Feature writer Scott Merzbach reported in the Daily Hampshire Gazette that a transformative water-treatment discovery by doctoral student Julie Bliss Mullen of the Civil and Environmental Engineering Department is the basis for a promising startup company named Aclarity LLC, a UMass Amherst spinoff that is developing technology to remove contaminants from water in a cost-effective way. Mullen and Barrett Mully, a UMass Amherst MBA student, founded Aclarity in 2017 and won $26,000 last year from the Innovation Challenge, an entrepreneurship contest run by Berthiaume Center at the Isenberg School of Management.
On May 17, UMass Amherst’s brand new 36-foot-long, water-testing trailer was rolled out at the State House in Boston for lawmakers and officials to see, marvel at, and extol. The name of the revolutionary trailer lab is the “University of Massachusetts Amherst Mobile Water Innovation Laboratory,” which was funded with a $100,000 grant by the Massachusetts Clean Energy Center, the U.S. Environmental Protection Agency, and the New England Water Innovation Network. The trailer allows scientists to move around the state and conduct reliable water tests that can transform the way local communities treat their water.
Shannon Roberts of the Mechanical and Industrial Engineering Department and Eric Gonzales of the Civil and Environmental Engineering (CEE) Department were two of the campus experts who spoke about autonomous vehicles at a May 29 “listening session” convened by the Governor’s Commission on the Future of Transportation and held in the UMass Amherst Cape Cod Lounge at the Student Union. Roberts spoke about “Human Factor Needs in an Autonomous Vehicle World,” while Gonzales focused on “Autonomous Vehicles for Ride Sharing.”
The project of Associate Professor Chul Park of the Civil and Environmental Engineering Department was one of four UMass Amherst projects to receive $25,000 Technology Development Grants from UMass President Marty Meehan’s office. The name of Park’s project is “Promoting the co-op anaerobic digestion for communities in New England using the UMass Anaerobic Side-stream Reactor Process.” His project aims to implement a system to minimize the production of sludge—a byproduct generated from wastewater treatment—using anaerobic side-stream reactor treatment and anaerobic digestion.
Undergraduate student Leigh Hamlet of the Civil and Environmental Engineering (CEE) Department is one of nine UMass Amherst students to earn a prestigious National Science Foundation (NSF) Graduate Research Fellowship. Hamlet’s three-year NSF award will provide her with an annual stipend of $34,000 and a yearly $12,000 cost-of-education allowance to the graduate institution she will attend.
Congratulations to eight exceptional engineering students who will be receiving alumni scholarships and awards. The students were recognized by the UMass Amherst Alumni Association at a reception on Sunday, April 22, in the Student Union Ballroom.

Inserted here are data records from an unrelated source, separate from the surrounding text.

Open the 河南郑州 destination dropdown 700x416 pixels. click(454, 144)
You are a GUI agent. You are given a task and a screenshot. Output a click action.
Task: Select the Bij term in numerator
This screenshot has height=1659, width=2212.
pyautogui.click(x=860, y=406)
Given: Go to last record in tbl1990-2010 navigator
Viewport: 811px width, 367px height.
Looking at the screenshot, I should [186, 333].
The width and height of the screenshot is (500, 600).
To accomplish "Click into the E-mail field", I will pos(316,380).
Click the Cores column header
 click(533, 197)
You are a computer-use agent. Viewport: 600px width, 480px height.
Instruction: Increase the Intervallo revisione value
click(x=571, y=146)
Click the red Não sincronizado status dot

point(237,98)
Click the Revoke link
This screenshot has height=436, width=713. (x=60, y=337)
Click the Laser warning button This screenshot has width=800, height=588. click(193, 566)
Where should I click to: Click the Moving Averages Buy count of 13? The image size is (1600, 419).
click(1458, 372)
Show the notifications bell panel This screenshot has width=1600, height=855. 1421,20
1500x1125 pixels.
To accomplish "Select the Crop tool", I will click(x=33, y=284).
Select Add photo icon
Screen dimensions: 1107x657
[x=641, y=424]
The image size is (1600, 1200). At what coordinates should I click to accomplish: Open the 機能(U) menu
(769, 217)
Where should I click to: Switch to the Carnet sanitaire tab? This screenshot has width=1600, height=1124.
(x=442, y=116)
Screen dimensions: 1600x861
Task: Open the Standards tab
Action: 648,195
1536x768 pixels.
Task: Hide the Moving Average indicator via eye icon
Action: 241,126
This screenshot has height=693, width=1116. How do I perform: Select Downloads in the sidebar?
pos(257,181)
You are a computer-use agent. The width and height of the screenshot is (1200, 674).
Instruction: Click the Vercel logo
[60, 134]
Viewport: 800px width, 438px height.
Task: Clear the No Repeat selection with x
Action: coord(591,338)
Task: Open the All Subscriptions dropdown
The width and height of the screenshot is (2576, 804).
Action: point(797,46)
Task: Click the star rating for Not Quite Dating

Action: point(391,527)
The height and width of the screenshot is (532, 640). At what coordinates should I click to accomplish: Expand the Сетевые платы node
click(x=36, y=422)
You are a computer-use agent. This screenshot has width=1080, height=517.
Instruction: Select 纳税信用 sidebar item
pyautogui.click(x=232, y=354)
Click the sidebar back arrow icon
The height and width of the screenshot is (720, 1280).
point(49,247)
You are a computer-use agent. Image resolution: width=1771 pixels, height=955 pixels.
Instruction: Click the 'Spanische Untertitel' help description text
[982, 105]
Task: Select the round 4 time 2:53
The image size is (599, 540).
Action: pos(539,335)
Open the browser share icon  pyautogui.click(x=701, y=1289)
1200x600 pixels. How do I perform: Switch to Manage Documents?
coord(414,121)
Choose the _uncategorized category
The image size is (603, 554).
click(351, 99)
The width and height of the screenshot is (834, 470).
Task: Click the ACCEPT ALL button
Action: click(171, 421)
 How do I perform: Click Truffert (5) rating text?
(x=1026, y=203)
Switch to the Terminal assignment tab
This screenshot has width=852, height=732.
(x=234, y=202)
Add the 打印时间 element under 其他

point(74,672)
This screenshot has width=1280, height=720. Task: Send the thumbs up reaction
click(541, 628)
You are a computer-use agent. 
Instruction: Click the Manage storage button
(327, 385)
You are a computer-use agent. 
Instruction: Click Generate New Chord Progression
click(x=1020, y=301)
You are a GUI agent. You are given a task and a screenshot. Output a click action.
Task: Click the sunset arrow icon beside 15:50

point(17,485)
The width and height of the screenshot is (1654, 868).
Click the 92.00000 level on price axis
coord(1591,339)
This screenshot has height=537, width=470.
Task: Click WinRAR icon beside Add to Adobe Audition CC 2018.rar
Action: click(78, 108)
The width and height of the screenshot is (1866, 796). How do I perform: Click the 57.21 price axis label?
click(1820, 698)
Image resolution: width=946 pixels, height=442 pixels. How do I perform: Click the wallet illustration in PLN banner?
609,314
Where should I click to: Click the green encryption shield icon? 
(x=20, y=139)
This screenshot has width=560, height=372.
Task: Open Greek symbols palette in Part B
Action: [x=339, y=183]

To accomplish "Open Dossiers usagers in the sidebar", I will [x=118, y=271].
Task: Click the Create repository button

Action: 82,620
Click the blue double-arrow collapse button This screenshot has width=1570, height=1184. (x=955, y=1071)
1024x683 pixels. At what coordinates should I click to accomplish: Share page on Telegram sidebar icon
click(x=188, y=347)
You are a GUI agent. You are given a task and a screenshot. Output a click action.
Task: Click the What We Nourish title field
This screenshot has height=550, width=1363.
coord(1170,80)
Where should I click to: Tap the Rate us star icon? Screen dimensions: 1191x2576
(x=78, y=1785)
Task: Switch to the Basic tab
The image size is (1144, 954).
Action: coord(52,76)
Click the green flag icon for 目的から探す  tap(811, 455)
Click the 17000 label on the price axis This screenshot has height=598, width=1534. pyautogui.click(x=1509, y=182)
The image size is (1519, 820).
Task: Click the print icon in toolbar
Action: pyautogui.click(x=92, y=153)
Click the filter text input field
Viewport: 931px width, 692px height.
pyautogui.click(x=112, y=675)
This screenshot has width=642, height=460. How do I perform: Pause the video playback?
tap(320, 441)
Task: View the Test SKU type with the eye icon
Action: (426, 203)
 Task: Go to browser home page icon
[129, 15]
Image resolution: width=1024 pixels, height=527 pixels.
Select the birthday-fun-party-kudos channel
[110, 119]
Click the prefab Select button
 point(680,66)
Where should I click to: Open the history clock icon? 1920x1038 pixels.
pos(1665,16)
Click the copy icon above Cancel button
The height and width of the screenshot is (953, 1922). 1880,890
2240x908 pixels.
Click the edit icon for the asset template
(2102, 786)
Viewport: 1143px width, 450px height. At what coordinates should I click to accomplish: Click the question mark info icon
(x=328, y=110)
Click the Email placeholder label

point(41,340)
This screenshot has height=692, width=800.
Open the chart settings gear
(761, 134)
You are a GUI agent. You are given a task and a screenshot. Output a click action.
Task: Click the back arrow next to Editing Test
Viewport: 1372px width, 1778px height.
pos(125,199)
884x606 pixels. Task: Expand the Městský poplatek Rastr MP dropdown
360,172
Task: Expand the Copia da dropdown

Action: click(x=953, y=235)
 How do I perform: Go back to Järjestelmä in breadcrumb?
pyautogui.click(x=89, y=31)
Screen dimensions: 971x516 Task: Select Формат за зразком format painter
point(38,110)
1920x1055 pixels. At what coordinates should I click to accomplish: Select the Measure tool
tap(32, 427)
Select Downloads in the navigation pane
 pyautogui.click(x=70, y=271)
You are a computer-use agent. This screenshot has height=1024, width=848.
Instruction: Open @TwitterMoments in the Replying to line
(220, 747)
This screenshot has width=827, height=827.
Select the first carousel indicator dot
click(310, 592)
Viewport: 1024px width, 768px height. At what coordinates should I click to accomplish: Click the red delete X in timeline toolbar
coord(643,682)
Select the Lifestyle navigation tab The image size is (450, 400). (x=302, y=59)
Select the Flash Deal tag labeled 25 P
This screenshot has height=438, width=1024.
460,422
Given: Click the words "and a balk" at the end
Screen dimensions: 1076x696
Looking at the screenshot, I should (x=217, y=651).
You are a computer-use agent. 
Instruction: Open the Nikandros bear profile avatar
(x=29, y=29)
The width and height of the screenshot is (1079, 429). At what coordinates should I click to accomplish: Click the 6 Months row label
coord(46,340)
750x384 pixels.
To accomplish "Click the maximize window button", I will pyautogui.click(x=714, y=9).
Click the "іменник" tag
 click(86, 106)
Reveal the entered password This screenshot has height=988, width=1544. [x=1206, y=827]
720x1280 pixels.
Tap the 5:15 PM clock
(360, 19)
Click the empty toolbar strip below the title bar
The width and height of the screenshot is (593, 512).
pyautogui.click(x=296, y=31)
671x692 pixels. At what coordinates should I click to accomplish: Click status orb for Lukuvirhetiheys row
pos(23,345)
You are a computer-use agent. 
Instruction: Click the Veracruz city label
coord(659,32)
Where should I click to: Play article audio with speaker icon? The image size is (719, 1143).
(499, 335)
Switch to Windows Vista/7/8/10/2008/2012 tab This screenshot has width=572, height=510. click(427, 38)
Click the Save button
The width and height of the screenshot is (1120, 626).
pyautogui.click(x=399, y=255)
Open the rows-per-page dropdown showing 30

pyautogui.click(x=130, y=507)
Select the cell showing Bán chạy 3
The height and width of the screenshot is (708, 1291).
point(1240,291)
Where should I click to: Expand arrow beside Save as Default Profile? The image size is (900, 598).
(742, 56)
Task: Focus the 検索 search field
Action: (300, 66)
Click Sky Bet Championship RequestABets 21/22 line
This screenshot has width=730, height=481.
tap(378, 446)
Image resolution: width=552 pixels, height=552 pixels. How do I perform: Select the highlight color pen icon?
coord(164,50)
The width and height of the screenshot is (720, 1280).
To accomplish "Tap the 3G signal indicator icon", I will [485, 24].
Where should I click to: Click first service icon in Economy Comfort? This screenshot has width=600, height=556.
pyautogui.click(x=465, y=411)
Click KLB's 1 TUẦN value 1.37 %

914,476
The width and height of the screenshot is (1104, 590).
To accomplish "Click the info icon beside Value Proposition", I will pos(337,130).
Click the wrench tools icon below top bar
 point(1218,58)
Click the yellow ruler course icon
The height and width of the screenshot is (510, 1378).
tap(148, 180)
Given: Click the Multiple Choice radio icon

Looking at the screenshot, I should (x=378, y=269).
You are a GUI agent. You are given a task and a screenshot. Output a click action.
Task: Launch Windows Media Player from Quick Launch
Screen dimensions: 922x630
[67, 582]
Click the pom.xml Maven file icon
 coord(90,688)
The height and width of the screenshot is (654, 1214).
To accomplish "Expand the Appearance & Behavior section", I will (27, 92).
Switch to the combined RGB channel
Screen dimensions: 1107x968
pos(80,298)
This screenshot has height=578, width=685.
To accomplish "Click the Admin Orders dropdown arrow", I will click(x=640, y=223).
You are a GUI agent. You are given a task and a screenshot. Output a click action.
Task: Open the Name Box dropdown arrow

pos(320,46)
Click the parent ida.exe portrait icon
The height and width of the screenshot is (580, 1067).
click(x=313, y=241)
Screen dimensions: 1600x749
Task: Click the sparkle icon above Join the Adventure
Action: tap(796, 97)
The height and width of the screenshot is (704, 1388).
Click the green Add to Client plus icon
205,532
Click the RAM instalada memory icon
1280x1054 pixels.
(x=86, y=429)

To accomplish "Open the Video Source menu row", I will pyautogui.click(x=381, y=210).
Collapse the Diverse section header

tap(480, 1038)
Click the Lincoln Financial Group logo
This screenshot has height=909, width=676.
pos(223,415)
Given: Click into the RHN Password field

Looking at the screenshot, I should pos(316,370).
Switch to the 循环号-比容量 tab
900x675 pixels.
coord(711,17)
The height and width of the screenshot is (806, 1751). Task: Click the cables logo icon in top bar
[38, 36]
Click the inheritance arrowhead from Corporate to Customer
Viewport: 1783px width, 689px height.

Assistant Professor Kara Peterman of the Civil and Environmental Engineering (CEE) Department has won the prominent Norman Medal, the highest honor granted by the American Society of Civil Engineers (ASCE) for a technical paper that "makes a definitive contribution to engineering science." As CEE Department Head Richard Palmer said about her accomplishment, “I congratulate Dr. Peterman on the outstanding award. ASCE has been giving it for over 100 years, so that puts her in very, very good company.”
Professor Daiheng Ni's Longitudinal Control Model (LCM), a mathematical model that captures vehicle dynamics in road traffic, has been implemented by Caliper in its TransModeler traffic simulation software as one of the underlying algorithms of traffic flow modeling. Derived from first principles, LCM model is a state-of-the-art tool to help transportation engineers analyze highway traffic flow, congestion, and mitigation. Caliper Corporation (https://www.caliper.com/) is a technology leader in the development of geographic information systems (GIS) and transportation software. It is well known in the transportation profession for its TransCAD® transportation planning software and TransModeler® traffic simulation software.
Five of the best and brightest academics from the College of Engineering (COE) have been chosen to receive COE’s 2017-2018 Outstanding Faculty Awards. Professor Russell Tessier was selected for the Outstanding Senior Faculty Award. The review committee designated Assistant Professors Caitlyn Butler and David Irwin as joint awardees for the Barbara H. and Joseph I. Goldstein Outstanding Junior Faculty Award. Finally, Professors Matthew Lackner and Shelly Peyton were named the co-recipients of the COE Outstanding Teaching Award. All five award winners will be recognized during the COE Senior Recognition Celebration to be held on Saturday, May 12, 2018.
An article in the Journal for Civil Aviation Training reports that UFA, Inc., a developer of air traffic control simulation systems based in Burlington, Massachusetts, has delivered an ATTower air traffic control simulator to the Transportation Center in the Civil and Environmental Engineering Department at the UMass Amherst College of Engineering.